It has also been discovered that the bio-binder of the invention
can be treated in various manners without losing its basic
advantage of being a reactive binder. For example, the bio-binder
can be extended by Type IV roofing asphalt, which acts as a diluent
and lowers the viscosity of the formulated binder; extended by
petroleum waxes, to decrease the creep of the binder; extended by
low-molecular weight polyolefin polymers (high density
polyethylene, linear polyethylene, polypropylene), to reduce the
viscosity of the binder for easier spraying while retaining a high
btu content; and extended by crude calcium stearates, as lubricants
to facilitate the release of the agglomerate from the mold after
molding or pelletization.
In addition, when the organic-waste material includes coal fines,
the bio-binder can be advantageously mixed with other waste
materials high in phenolics, such as tannins, lignin, wood bark,
etc. These can either be (a) added as binder diluents prior to
pelletizing or molding, or (b) put through the liquefaction
process. In either case, this increases the hydroxy group content
of the binder for reaction with the coal fines just prior to
pelletization or molding. The binder can also be mixed with other
waste-derived products, rich in aldehydes, such as crude furfural,
derived from oat hulls, corncobs, wheat straws, and other sources
of hemi-cellulose. As one skilled in the art would know, special
reaction conditions are required if significant furfural amounts or
other aldehydes are to be utilized.
The binder can also be mixed with a fraction of the light tars
derived from charcoal production and with crude oils obtained by
fast pyrolysis in order to provide additional reactive groups
(derived from aldehyde and phenol radicals) to give more adhesion
to the binder and allow a reduction in the amount of bio-binder
utilized. Similarly, it can be mixed with degraded waste rubber
tires; or extended by nearly pure combustible materials, such as
shredded newsprint, cardboard, pine needles, tree bark, tannins,
lignins, oat hulls, wheat straws, wheat flours, corn flours,
partially-degraded lignite coal, and partially-degraded peat, and
various waste organic sludges.
Finally, the binder can also be cross-linked (just prior to
pelletizing or molding) by the addition of conventional
phenol/formaldehyde, conventional urea/formaldehyde, conventional
isocyanates, maleic anhydride (interfacial improvement), glycerol,
and ethylene glycol (from waste anti-freeze); or reinforced by the
addition of chopped natural or synthetic polymeric fibers, such as
waste cotton, polypropylene upholstery, chopped carpets
(polyesters/nylons), and chopped auto fluff material such as foam
cushions.
FIG. 1 illustrates the process of formulating a specific bio-binder
base and producing coal pellets from coal fines according to the
invention described in U.S. Pat.
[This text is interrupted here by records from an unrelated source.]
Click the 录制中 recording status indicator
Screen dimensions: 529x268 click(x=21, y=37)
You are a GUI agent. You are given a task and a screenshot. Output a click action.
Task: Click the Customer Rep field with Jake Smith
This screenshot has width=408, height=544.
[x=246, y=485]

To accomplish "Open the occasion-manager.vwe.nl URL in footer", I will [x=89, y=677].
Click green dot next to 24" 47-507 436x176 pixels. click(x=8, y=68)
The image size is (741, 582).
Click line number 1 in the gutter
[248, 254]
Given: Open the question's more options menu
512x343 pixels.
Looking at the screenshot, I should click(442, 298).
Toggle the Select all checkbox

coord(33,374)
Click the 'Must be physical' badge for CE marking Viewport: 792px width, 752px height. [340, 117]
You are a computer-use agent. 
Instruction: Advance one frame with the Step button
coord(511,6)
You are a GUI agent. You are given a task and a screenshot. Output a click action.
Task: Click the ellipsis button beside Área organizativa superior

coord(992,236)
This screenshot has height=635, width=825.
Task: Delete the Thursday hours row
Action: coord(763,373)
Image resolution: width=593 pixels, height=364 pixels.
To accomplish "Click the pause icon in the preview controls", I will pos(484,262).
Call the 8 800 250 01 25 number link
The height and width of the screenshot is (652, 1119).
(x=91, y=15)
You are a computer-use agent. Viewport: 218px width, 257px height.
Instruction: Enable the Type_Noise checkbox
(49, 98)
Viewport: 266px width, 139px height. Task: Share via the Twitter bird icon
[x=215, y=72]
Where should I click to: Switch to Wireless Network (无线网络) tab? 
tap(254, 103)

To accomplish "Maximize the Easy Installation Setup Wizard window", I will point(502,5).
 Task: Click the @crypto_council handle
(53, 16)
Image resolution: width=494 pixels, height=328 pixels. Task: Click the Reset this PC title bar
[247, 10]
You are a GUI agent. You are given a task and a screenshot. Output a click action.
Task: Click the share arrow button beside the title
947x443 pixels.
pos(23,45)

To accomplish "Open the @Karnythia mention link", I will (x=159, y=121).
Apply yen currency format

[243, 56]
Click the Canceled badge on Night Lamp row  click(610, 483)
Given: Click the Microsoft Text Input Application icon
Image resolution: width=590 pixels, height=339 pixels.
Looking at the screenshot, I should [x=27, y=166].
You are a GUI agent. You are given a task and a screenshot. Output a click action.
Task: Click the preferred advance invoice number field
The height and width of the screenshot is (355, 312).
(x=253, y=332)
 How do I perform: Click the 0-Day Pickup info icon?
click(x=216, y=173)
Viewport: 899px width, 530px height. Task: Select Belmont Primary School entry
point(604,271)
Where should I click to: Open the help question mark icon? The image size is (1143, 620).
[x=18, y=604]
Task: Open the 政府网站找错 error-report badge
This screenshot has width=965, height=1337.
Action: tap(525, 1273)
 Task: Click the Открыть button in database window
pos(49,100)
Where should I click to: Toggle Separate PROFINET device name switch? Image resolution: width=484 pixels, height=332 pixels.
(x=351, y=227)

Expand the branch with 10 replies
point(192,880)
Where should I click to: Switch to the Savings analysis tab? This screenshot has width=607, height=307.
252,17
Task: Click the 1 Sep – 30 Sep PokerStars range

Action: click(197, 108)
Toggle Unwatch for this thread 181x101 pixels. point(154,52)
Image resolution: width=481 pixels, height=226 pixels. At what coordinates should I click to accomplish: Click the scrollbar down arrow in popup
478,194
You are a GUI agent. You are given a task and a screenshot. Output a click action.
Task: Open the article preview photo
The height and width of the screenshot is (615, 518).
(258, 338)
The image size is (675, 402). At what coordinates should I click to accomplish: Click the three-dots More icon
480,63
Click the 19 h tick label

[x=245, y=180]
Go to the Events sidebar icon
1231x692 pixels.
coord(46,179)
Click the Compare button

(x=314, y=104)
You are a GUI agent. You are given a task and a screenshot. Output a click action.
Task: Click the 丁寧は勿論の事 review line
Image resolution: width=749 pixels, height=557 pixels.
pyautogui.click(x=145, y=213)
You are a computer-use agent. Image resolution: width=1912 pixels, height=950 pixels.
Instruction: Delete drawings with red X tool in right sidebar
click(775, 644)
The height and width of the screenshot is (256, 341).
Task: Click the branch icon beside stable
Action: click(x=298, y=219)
No. 5,916,826. Biomass material 10
is sized in a shredder 12 and processed by direct liquefaction in a
liquefaction reactor 14 to produce a liquified bio-binder 16. As
understood by those skilled in the art, the molecular weight and
stage of reactivity for the bio-binder 16 can be manipulated by
controlling the operating conditions in the direct-liquefaction
process and in some cases by specifying the type of biomass 10
used, which can consist of wood, other lignocellulosic materials,
lignin, waste paper, agricultural organic wastes and/or
manures.
The bio-binder 16 can be modified by the addition of a portion of
fast pyrolysis tars 18 in a first mixer 20; however, this
modification is optional and can be used to obtain certain desired
physical and chemical properties of the liquefied binder, such as
providing additional reactive groups or replacing a portion of the
biomass material with less expensive tars without loss of
reactivity. It is noted that the fast pyrolysis tars referred to
here are not produced from biomass, but rather from pyrolysis of
other raw materials. Similarly, another option is the addition of a
portion of petroleum asphalt 22 in another mixer 24. While the
mixing operations of mixers 20 and 24 may be combined in a single
unit, under certain circumstances it may be advantageous or
desirable to keep them separate, such as for better control of
viscosity and temperature and/or for good mixing conditions. The
liquefied bio-binder from direct liquefaction (or as formulated in
mixer 22 or mixer 24) can be used directly with coal fines 26,
sprayed or otherwise combined with the coal and allowed to react in
a master mixer 28 at a temperature and for a time sufficient for
the active groups in the bio-binder base to react and bond with
active groups in the surface of the coal fines. In order for such
reactions to occur, a minimum temperature of about 60.degree. C. is
required (about 140.degree. F.), higher temperatures being
preferred, which can be achieved by preheating the entire coal or
binder mass prior to contact, or by heating the mixture while
stirring after a very short contact time. While the minimum
temperature of 60.degree. C. is considered critical for a reaction
between the bio-binder base and the coal particles under these
conditions, it is understood that the reaction may be caused to
occur at a lower temperature by the addition of catalysts or other
chemicals capable of promoting the affinity between the reactants.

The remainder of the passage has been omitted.